**Exercise brief**
Wherever a line in the records below contains "agent", copy that line.

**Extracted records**
________

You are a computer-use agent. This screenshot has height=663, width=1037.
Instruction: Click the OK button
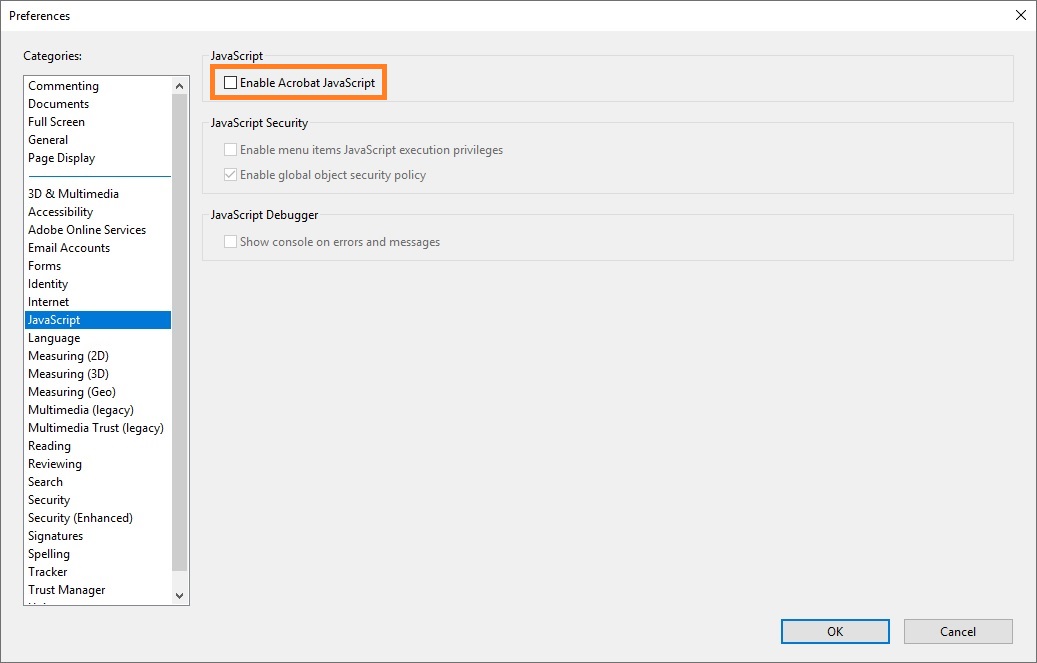(834, 631)
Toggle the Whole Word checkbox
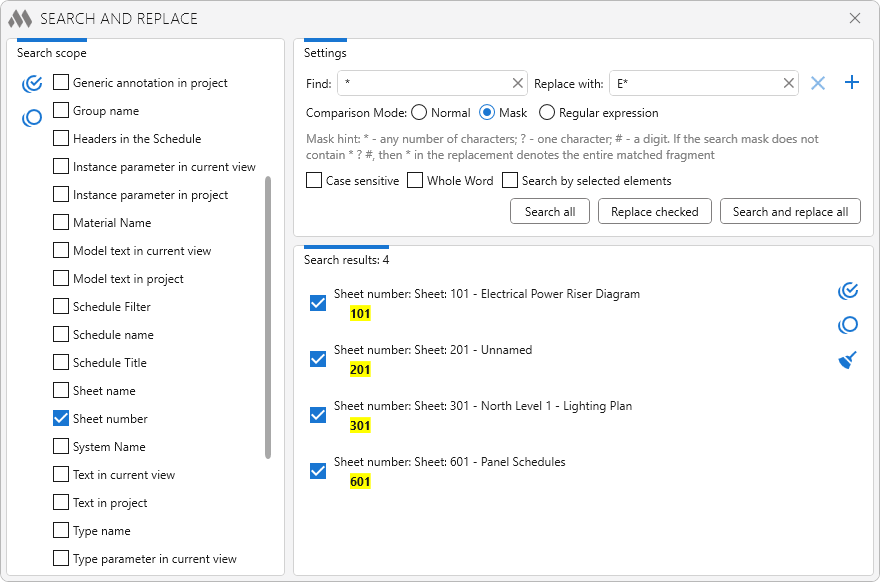The width and height of the screenshot is (880, 582). pyautogui.click(x=415, y=181)
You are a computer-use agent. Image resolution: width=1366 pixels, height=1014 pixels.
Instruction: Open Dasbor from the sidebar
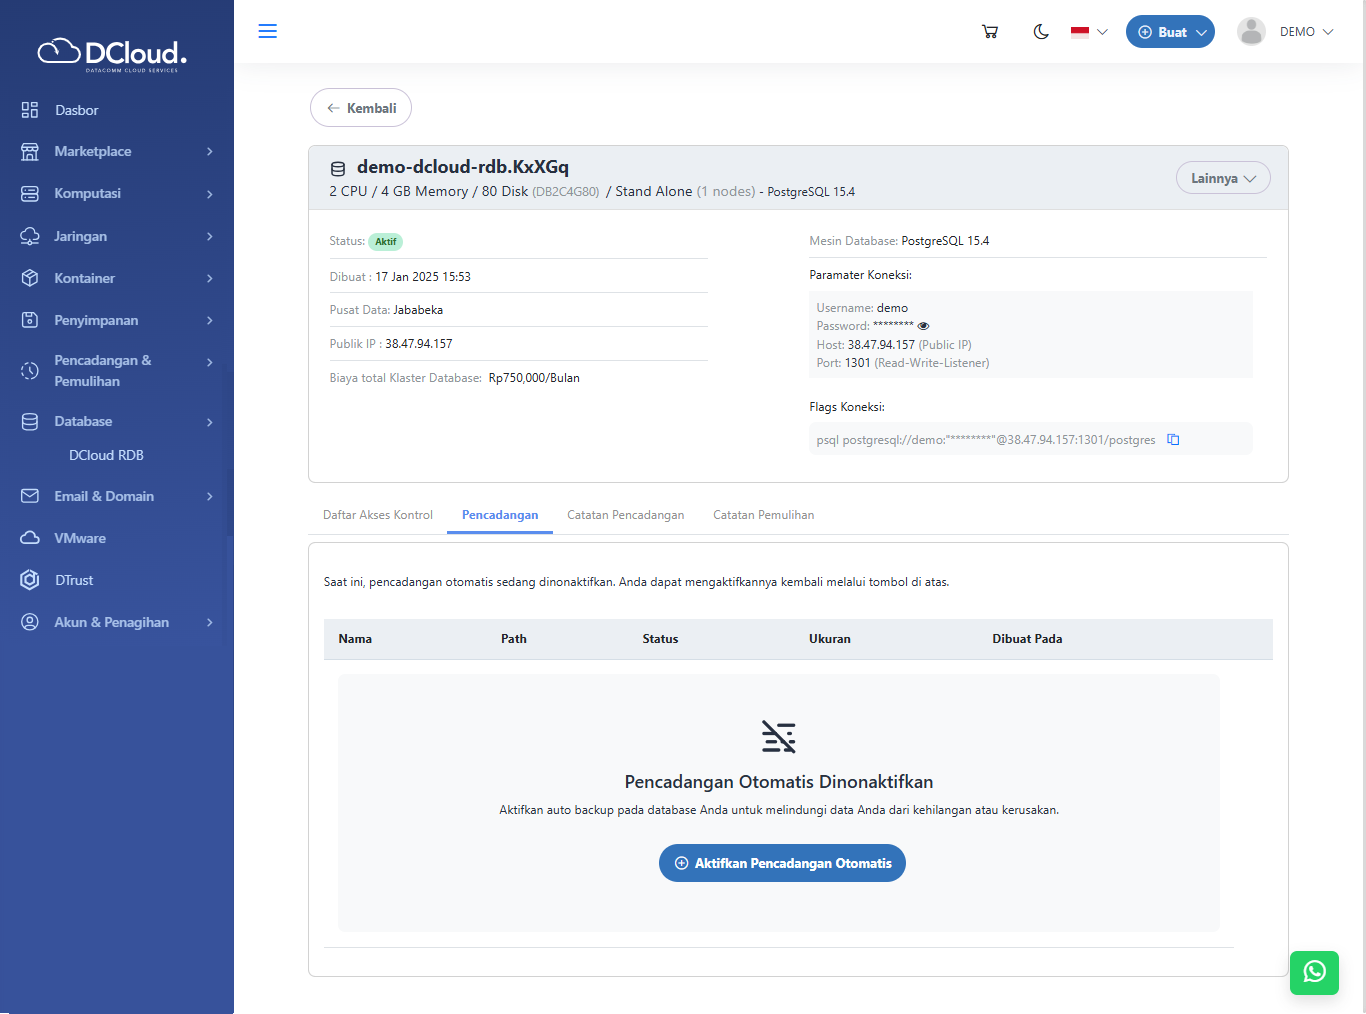point(76,110)
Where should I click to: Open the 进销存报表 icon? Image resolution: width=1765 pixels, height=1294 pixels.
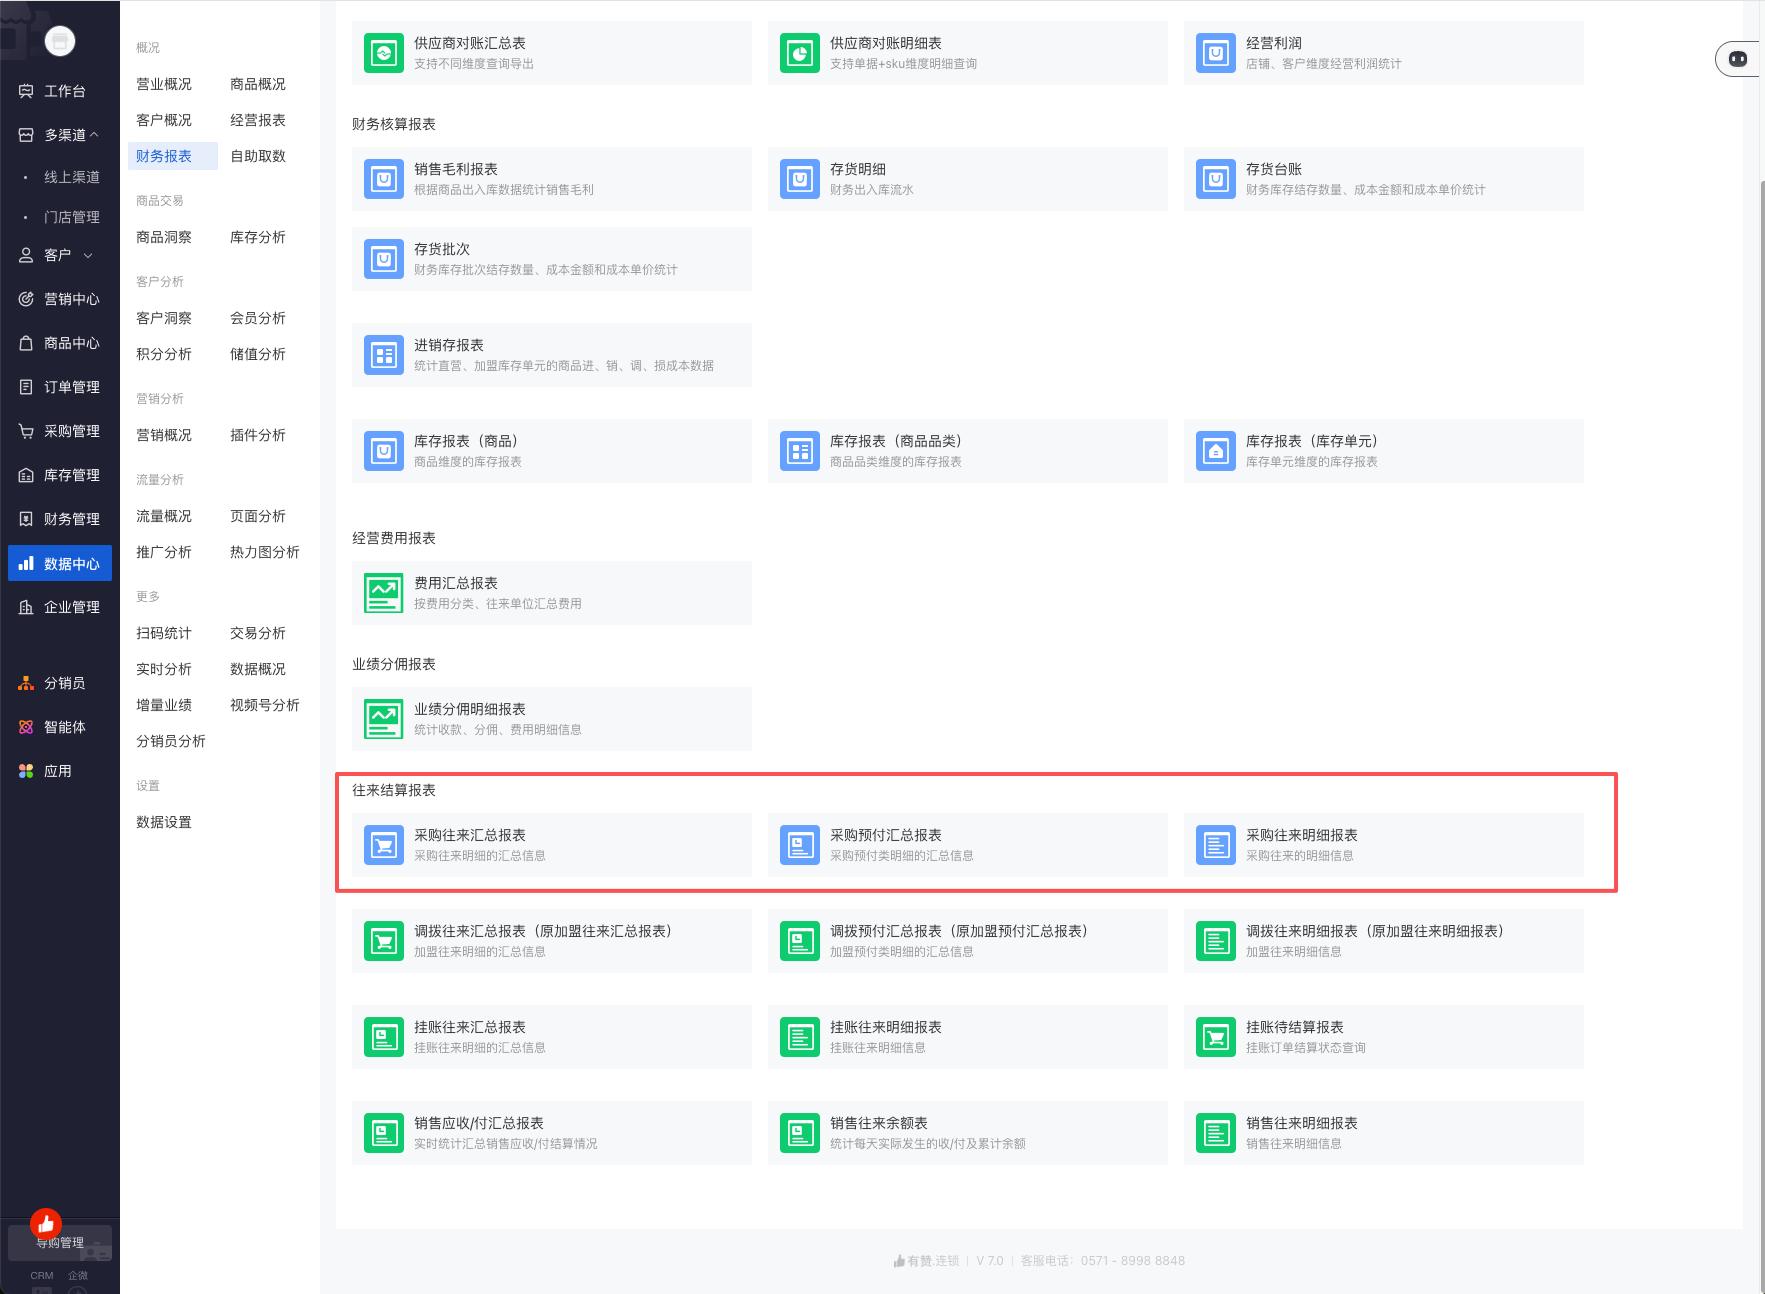[383, 356]
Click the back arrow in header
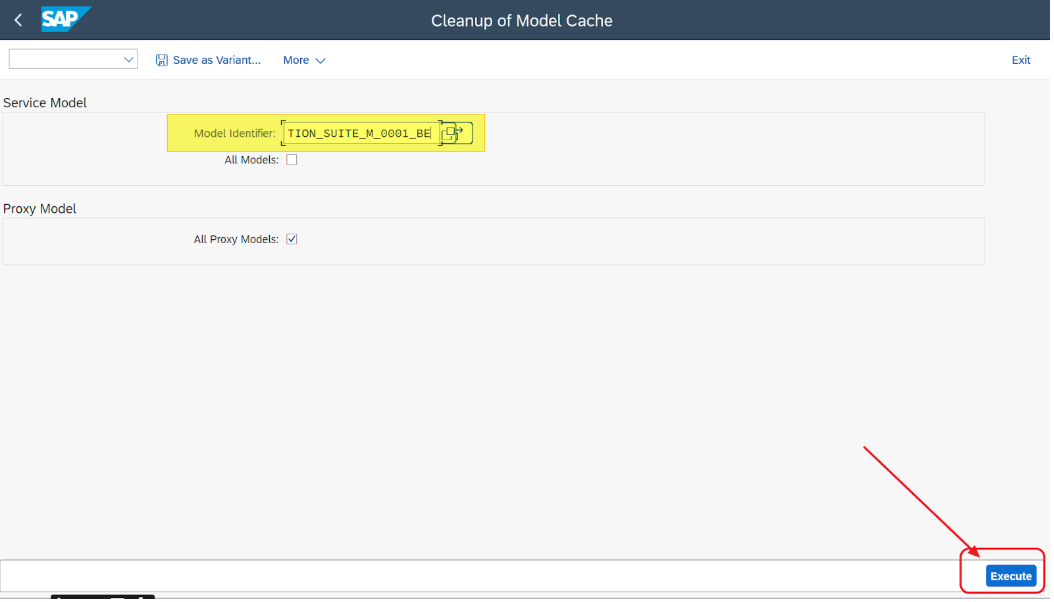 click(18, 20)
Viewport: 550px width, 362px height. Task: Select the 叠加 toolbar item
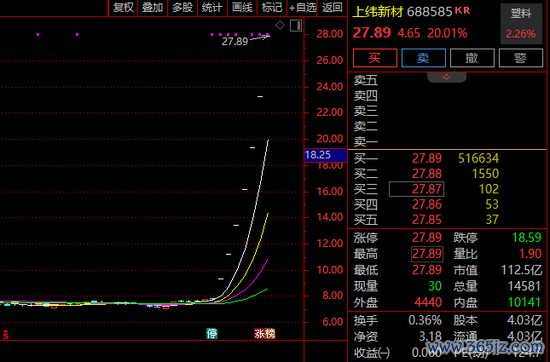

________

**Output**
You are a computer-use agent. This screenshot has height=663, width=1037.
You are a computer-use agent. Image resolution: width=1366 pixels, height=1014 pixels.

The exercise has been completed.